The AML-CFT Law implicitly recognises the need for an RBA to customer due diligence measures, by obliging FIs to “take the necessary due diligence measures and procedures and define their scope, taking into account the various risk factors and the results of the national risk assessment….” This principle is further emphasised by the AML-CFT Decision, which explicitly provides for the application of enhanced due diligence (EDD) measures to manage identified high risks (see Section 6.4, Enhanced Due Diligence (EDD) Measures), and of simplified due diligence (SDD) to manage identified low risks in the absence of a suspicion of ML/FT (see Section 6.5, Simplified Due Diligence (SDD) Measures).
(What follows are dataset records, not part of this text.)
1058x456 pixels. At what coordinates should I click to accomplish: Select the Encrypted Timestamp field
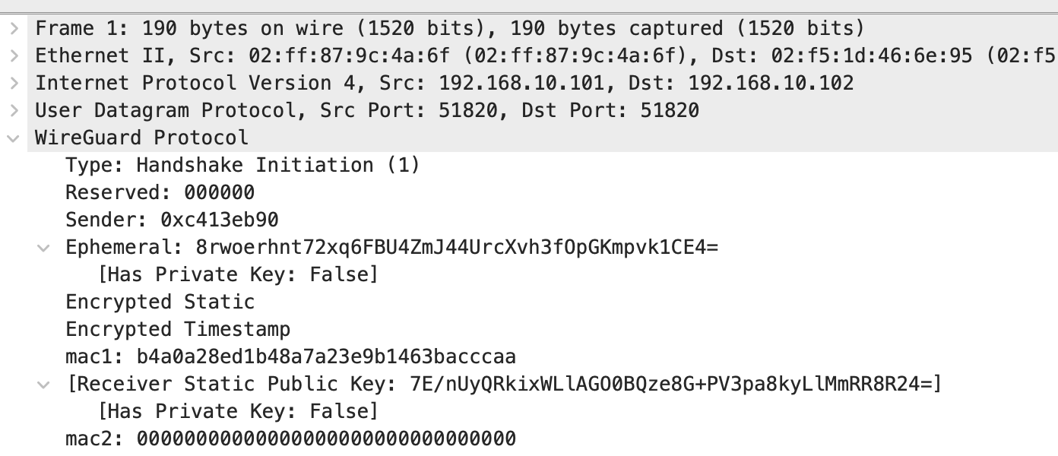(x=178, y=330)
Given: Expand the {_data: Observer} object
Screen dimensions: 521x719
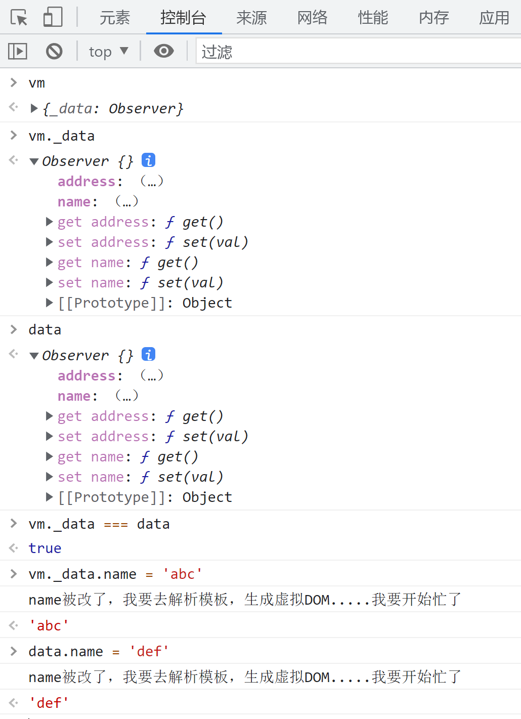Looking at the screenshot, I should [x=34, y=108].
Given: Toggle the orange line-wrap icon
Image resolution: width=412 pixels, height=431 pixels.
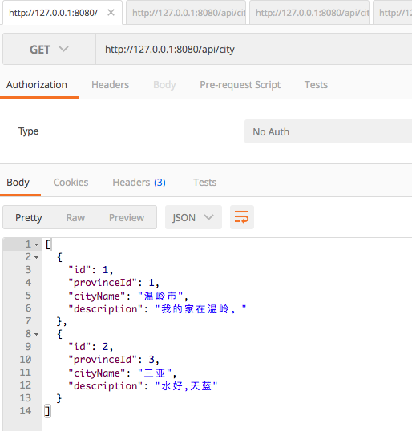Looking at the screenshot, I should tap(242, 217).
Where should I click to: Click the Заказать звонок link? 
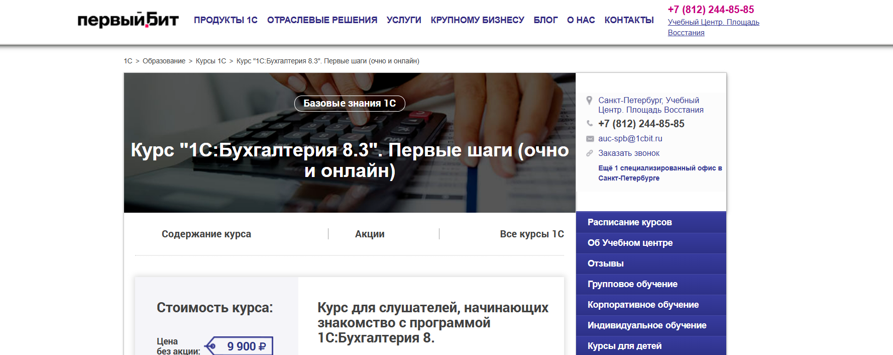click(629, 153)
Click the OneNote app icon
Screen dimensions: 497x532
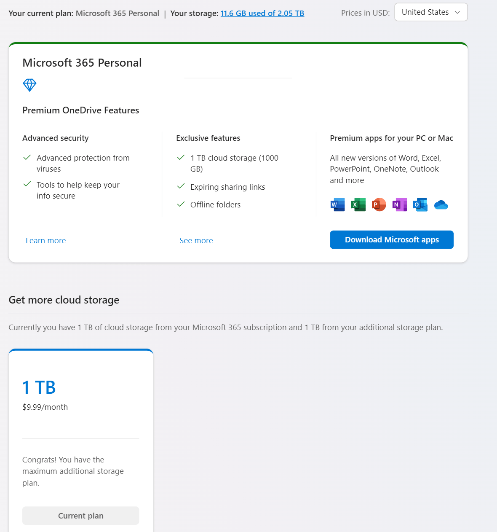click(x=400, y=204)
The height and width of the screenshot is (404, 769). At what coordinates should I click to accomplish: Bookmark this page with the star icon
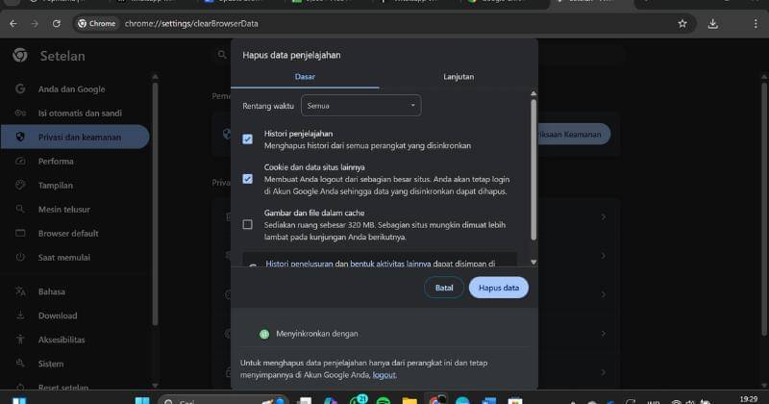[682, 22]

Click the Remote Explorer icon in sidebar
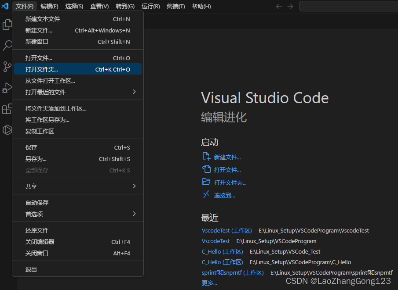point(7,130)
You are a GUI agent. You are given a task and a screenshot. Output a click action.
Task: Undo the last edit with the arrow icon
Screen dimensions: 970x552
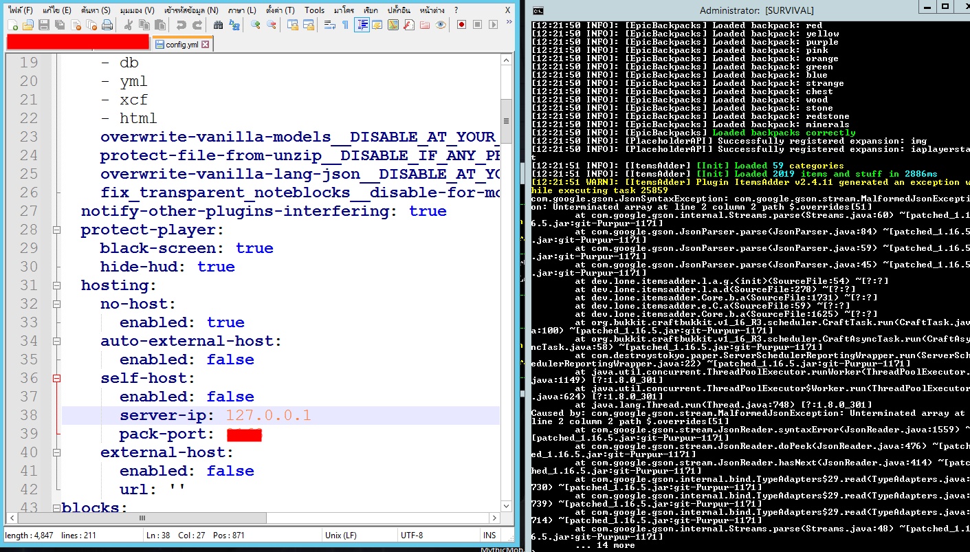pos(182,24)
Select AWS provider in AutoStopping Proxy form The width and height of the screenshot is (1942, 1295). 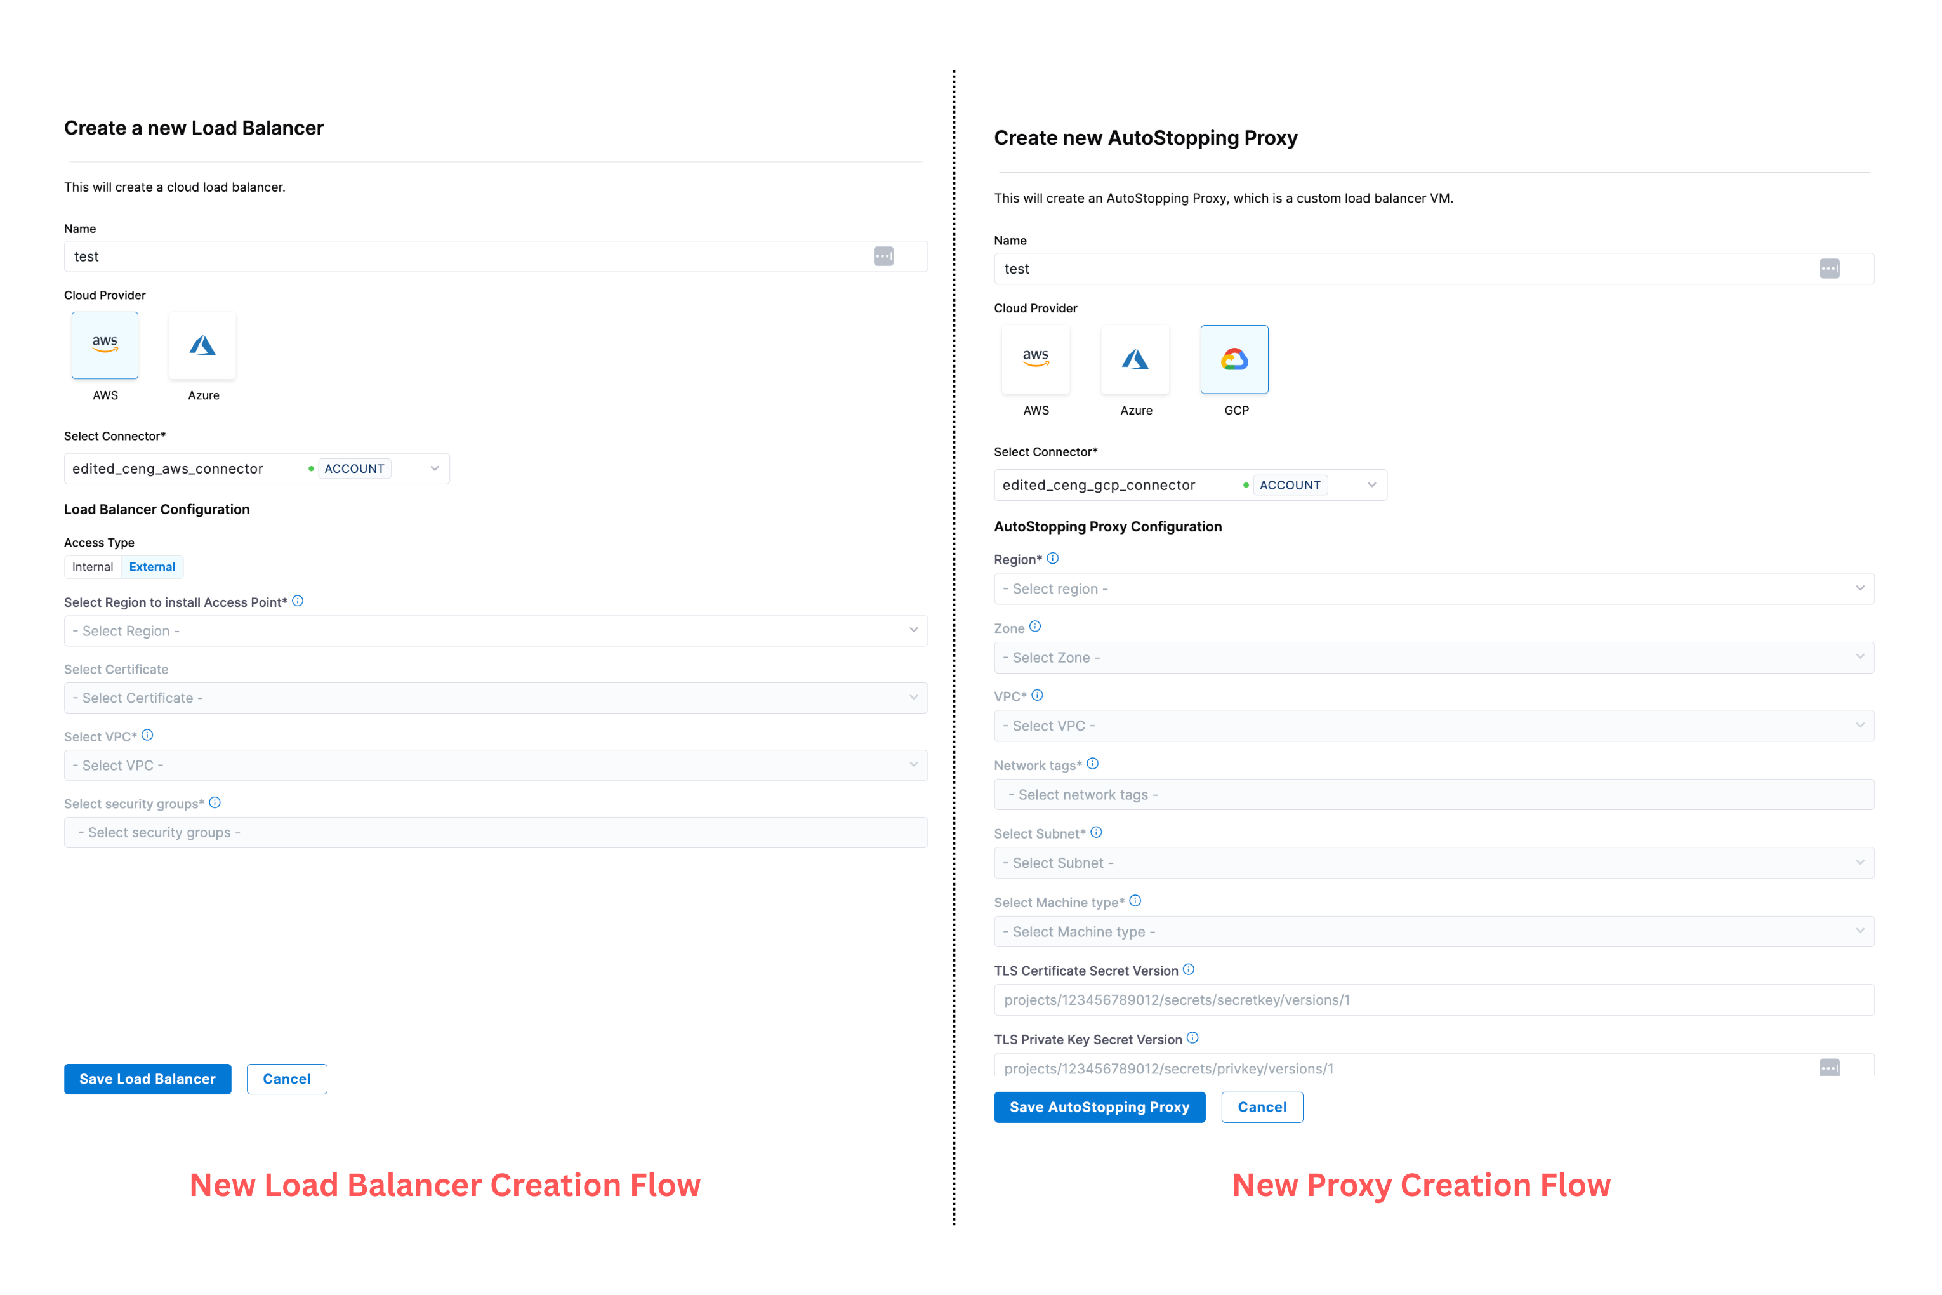click(1035, 359)
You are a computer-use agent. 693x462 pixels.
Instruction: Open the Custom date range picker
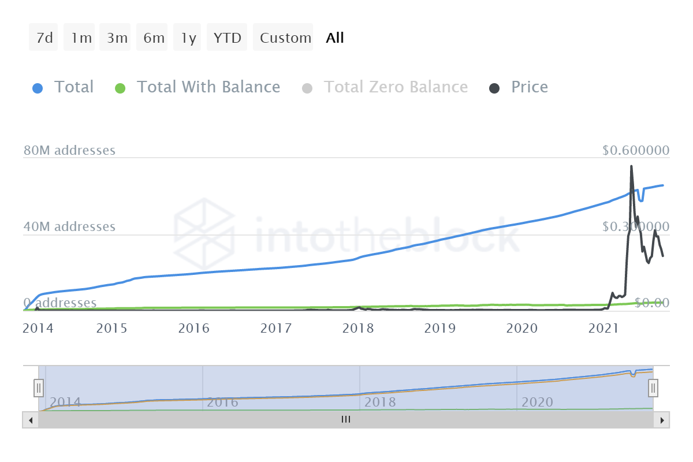[285, 38]
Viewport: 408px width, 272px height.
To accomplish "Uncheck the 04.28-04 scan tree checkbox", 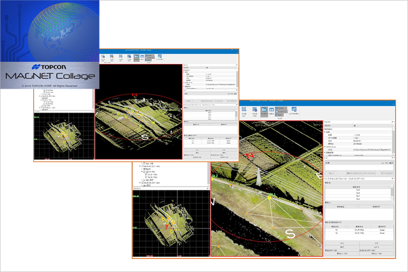I will point(143,184).
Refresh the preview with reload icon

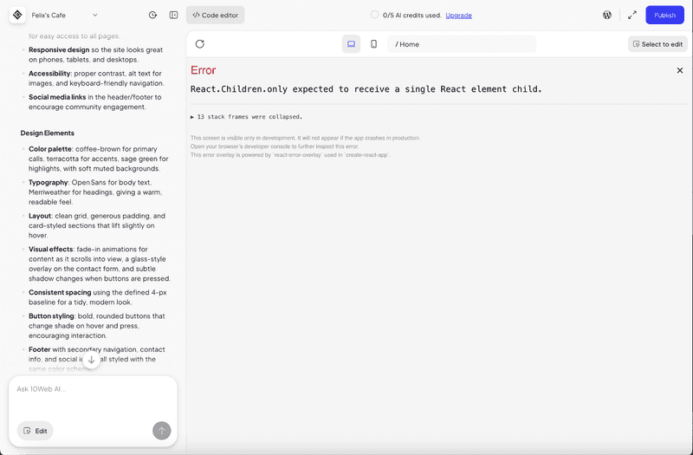[200, 44]
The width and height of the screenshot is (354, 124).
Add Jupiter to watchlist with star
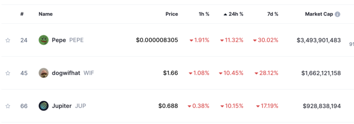(8, 106)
FIs are reminded, that each customer’s ML/FT risk profile is dynamic and subject to change depending on numerous factors, including (but not limited to) the discovery of new information or a change in behaviour, and the appropriate level of due diligence should be applied in keeping with the specific situation and risk indicators identified. In that regard, FIs should always be prepared to increase the type and level of due diligence exercised on a customer of any ML/FT risk category whenever the circumstances require, including situations in which there are any doubts as to the accuracy or appropriateness of the customer’s originally designated ML/FT risk category. This means that the CDD measures are not to be taken as a static formula but that depending on the risk of a customer the intensity and depth of the CDD measures should vary.